> AIM OF THE EXERCISE:
Exactly as written, print each record in the listing.

____

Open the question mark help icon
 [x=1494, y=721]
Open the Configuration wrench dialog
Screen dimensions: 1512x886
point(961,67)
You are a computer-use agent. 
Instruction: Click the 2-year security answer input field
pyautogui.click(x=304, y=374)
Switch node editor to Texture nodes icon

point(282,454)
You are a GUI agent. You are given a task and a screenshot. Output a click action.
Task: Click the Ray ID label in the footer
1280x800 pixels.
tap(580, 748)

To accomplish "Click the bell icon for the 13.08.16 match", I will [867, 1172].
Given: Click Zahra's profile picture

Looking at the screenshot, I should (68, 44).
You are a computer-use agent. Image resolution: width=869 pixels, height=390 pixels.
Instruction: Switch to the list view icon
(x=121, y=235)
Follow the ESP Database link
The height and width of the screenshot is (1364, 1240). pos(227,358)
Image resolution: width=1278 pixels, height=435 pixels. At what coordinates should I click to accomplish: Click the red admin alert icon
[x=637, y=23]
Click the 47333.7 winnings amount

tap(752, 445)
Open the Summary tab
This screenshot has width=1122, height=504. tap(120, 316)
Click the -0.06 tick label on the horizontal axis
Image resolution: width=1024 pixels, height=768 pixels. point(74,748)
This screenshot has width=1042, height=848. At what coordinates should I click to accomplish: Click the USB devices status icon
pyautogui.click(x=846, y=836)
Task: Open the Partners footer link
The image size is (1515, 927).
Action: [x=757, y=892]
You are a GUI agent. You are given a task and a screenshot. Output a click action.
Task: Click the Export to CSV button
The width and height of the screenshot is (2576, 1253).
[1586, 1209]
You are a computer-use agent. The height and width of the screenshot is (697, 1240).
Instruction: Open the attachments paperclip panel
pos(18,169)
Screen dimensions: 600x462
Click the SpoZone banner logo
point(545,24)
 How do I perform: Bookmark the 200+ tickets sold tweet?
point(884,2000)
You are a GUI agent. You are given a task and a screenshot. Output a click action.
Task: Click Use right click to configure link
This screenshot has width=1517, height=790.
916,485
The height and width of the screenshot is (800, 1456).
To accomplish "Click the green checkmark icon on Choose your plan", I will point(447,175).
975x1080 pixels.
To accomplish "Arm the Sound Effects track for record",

____

> SOLVED PROBLEM:
Open the question mark help icon
 [x=1494, y=721]
Open the Configuration wrench dialog
Screen dimensions: 1512x886
point(961,67)
You are a computer-use agent. 
Instruction: Click the 2-year security answer input field
pyautogui.click(x=304, y=374)
Switch node editor to Texture nodes icon

point(282,454)
You are a GUI agent. You are given a task and a screenshot. Output a click action.
Task: Click the Ray ID label in the footer
1280x800 pixels.
tap(580, 748)

To accomplish "Click the bell icon for the 13.08.16 match", I will [867, 1172].
Given: Click Zahra's profile picture

Looking at the screenshot, I should (68, 44).
You are a computer-use agent. Image resolution: width=869 pixels, height=390 pixels.
Instruction: Switch to the list view icon
(x=121, y=235)
Follow the ESP Database link
The height and width of the screenshot is (1364, 1240). pos(227,358)
Image resolution: width=1278 pixels, height=435 pixels. At what coordinates should I click to accomplish: Click the red admin alert icon
[x=637, y=23]
Click the 47333.7 winnings amount

tap(752, 445)
Open the Summary tab
This screenshot has width=1122, height=504. tap(120, 316)
Click the -0.06 tick label on the horizontal axis
Image resolution: width=1024 pixels, height=768 pixels. point(74,748)
This screenshot has width=1042, height=848. At what coordinates should I click to accomplish: Click the USB devices status icon
pyautogui.click(x=846, y=836)
Task: Open the Partners footer link
The image size is (1515, 927).
Action: [x=757, y=892]
You are a GUI agent. You are given a task and a screenshot. Output a click action.
Task: Click the Export to CSV button
The width and height of the screenshot is (2576, 1253).
[1586, 1209]
You are a computer-use agent. The height and width of the screenshot is (697, 1240).
Instruction: Open the attachments paperclip panel
pos(18,169)
Screen dimensions: 600x462
Click the SpoZone banner logo
point(545,24)
 How do I perform: Bookmark the 200+ tickets sold tweet?
point(884,2000)
You are a GUI agent. You are given a task and a screenshot. Output a click action.
Task: Click Use right click to configure link
This screenshot has width=1517, height=790.
916,485
The height and width of the screenshot is (800, 1456).
To accomplish "Click the green checkmark icon on Choose your plan", I will point(447,175).
975x1080 pixels.
To accomplish "Arm the Sound Effects track for record",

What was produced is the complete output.